_WRITTEN EXERCISE_:
Recast the records below as a numbered list, from the line containing "Given: Click the Steinberg logo icon" down to the line containing "click(x=603, y=318)", including both of those lines and leaving out any blank lines.

_RAW DATA_:
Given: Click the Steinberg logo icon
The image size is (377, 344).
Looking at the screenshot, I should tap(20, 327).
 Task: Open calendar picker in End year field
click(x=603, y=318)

--

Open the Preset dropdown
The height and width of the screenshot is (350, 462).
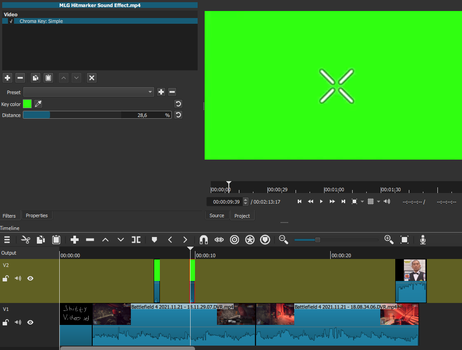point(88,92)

_CORRECT RESPONSE_:
1. Given: Click the Steinberg logo icon
2. The image size is (377, 344).
3. Looking at the screenshot, I should tap(20, 327).
4.  Task: Open calendar picker in End year field
5. click(x=603, y=318)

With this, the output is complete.